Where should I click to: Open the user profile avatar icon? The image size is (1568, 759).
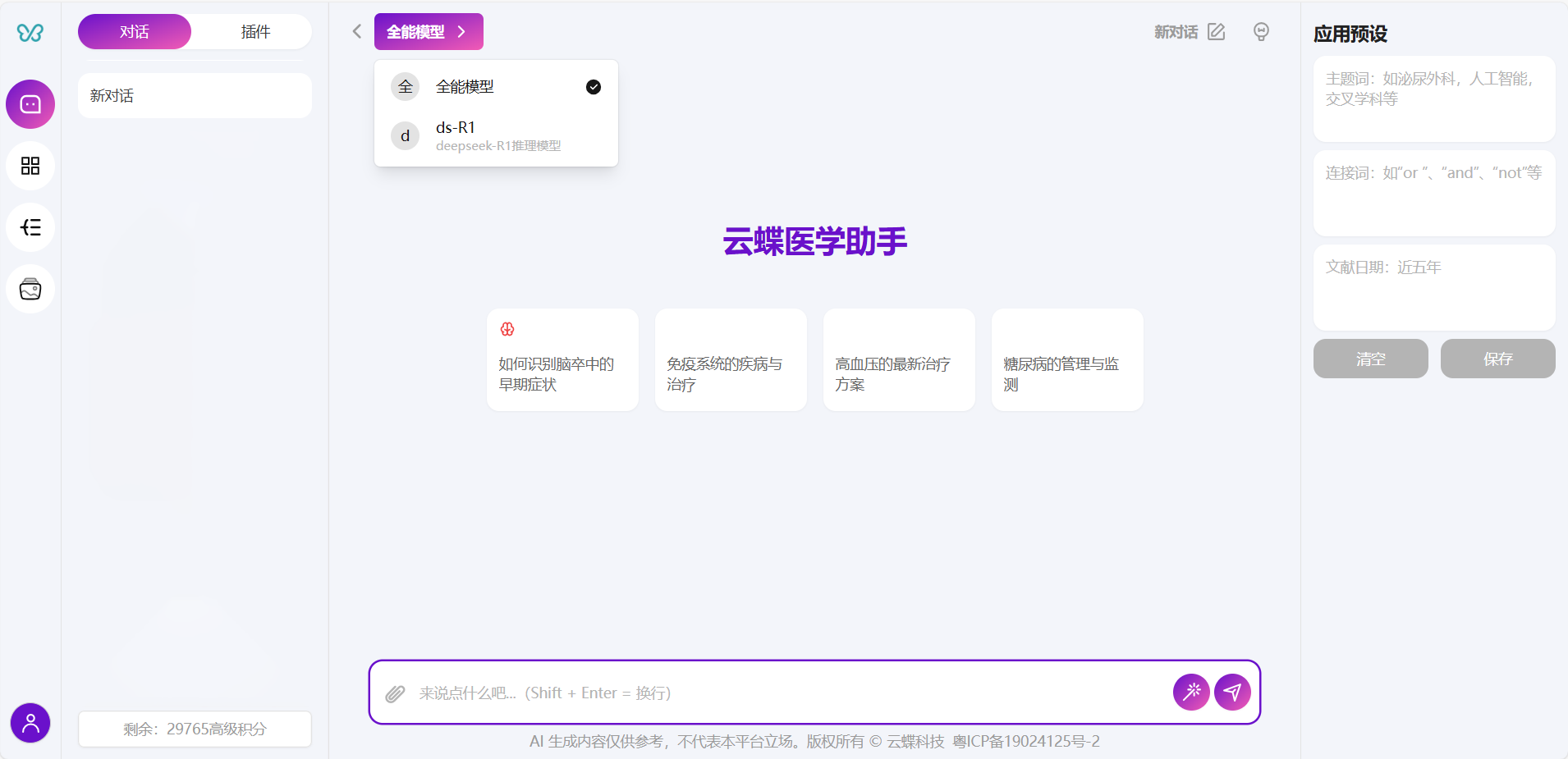pyautogui.click(x=30, y=723)

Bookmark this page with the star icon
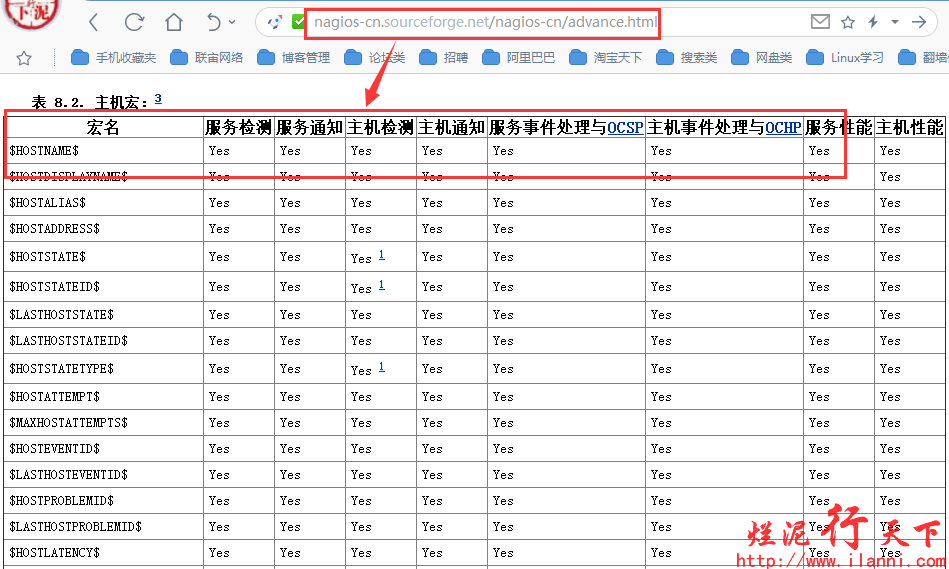point(848,22)
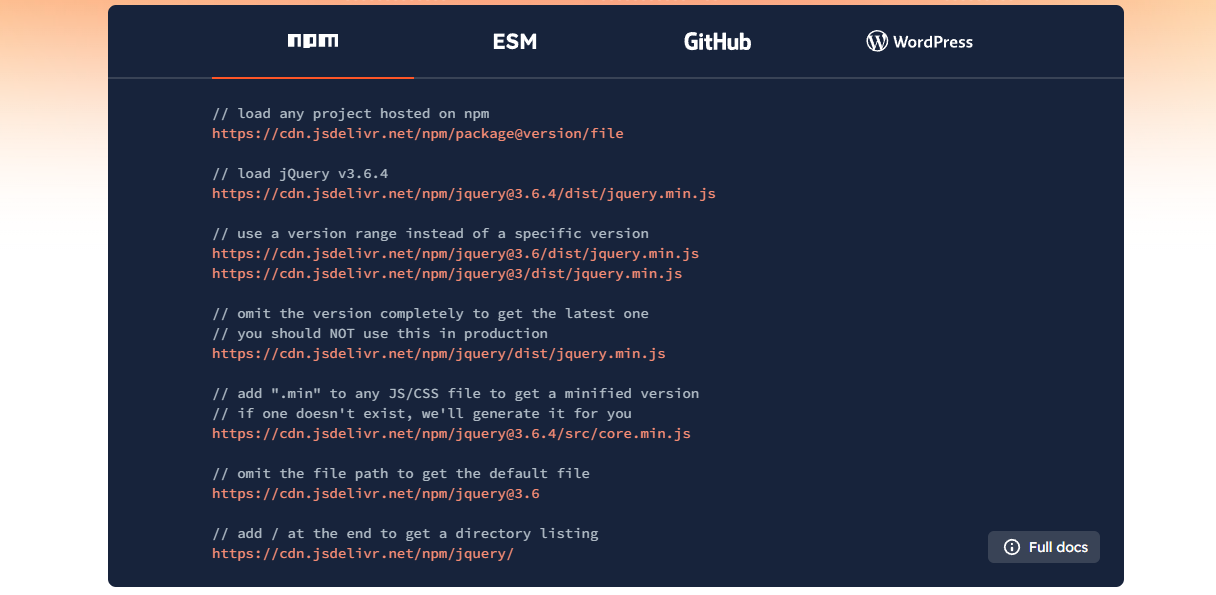Viewport: 1216px width, 595px height.
Task: Click the jquery@3.6/dist/jquery.min.js URL
Action: pyautogui.click(x=456, y=253)
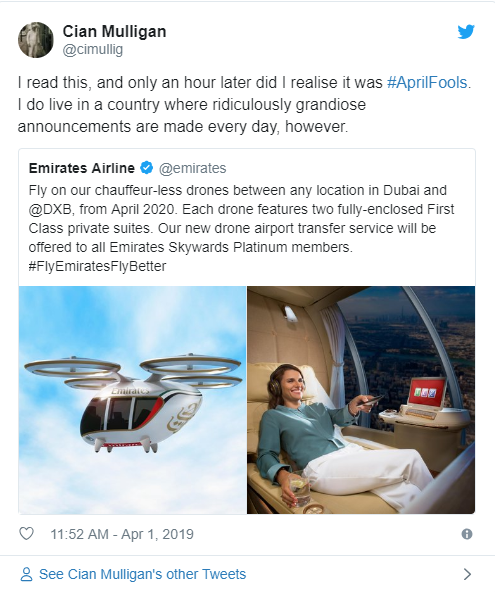Click Cian Mulligan's profile avatar
The width and height of the screenshot is (495, 592).
coord(36,40)
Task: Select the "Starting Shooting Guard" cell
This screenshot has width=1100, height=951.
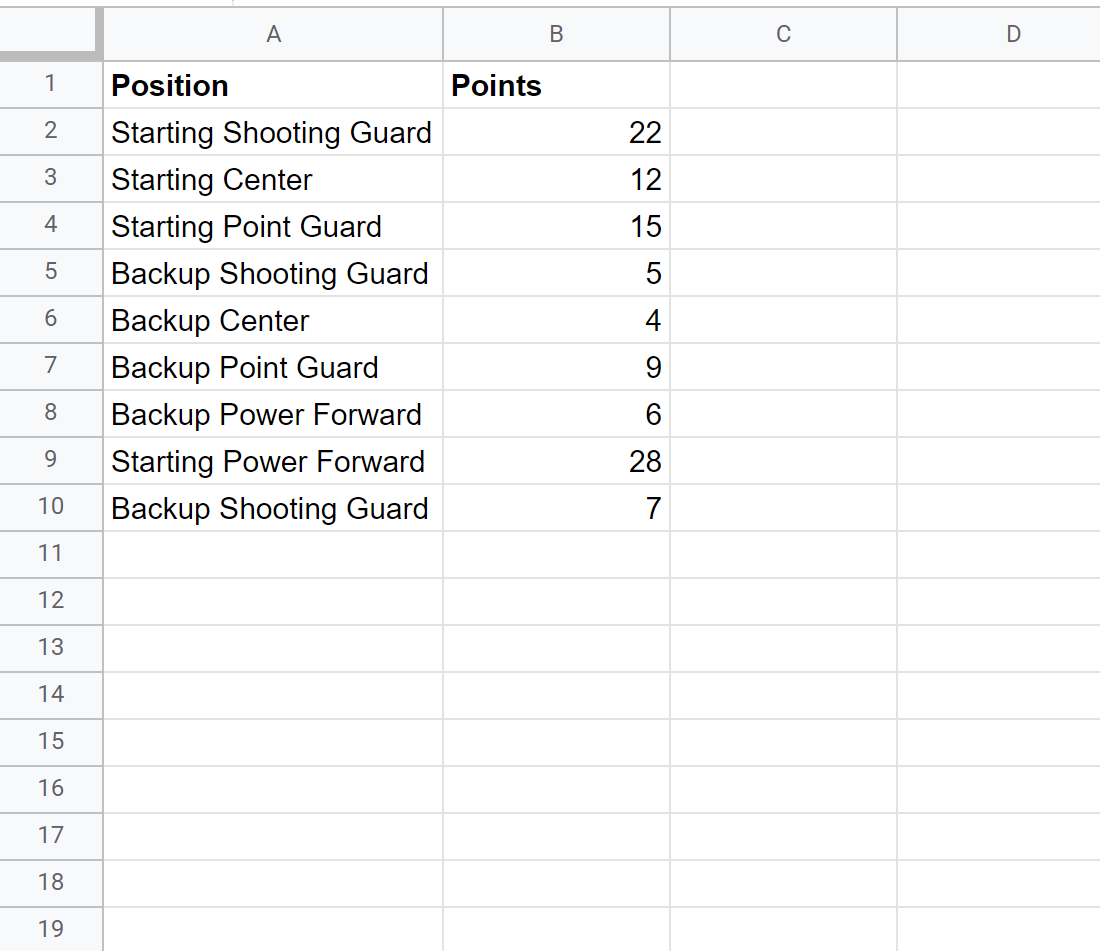Action: tap(271, 133)
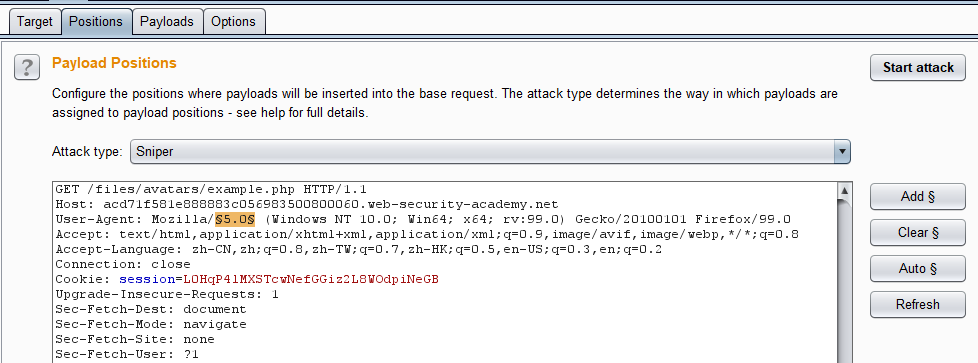This screenshot has height=363, width=978.
Task: Open the Options tab
Action: [x=233, y=21]
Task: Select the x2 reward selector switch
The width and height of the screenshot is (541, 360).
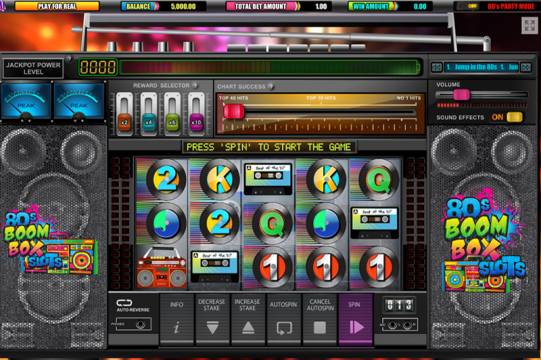Action: point(125,114)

···

EXERCISE REQUIREMENTS
Word for word, restate the lines above from the first through the one that contains "Task: Select the x2 reward selector switch", and exclude all pictures.

SOLUTION BELOW
Where should I click to: Open the user profile avatar icon? The image size is (1568, 759).
pyautogui.click(x=30, y=723)

Bookmark this page with the star icon
point(848,22)
Viewport: 1216px width, 595px height.
Task: Click the jquery@3.6/dist/jquery.min.js URL
Action: pyautogui.click(x=456, y=253)
Click Cian Mulligan's profile avatar
The width and height of the screenshot is (495, 592).
coord(36,40)
Task: Select the "Starting Shooting Guard" cell
This screenshot has width=1100, height=951.
Action: tap(271, 133)
This screenshot has height=363, width=978.
Task: Open the Options tab
Action: [x=233, y=21]
Task: Select the x2 reward selector switch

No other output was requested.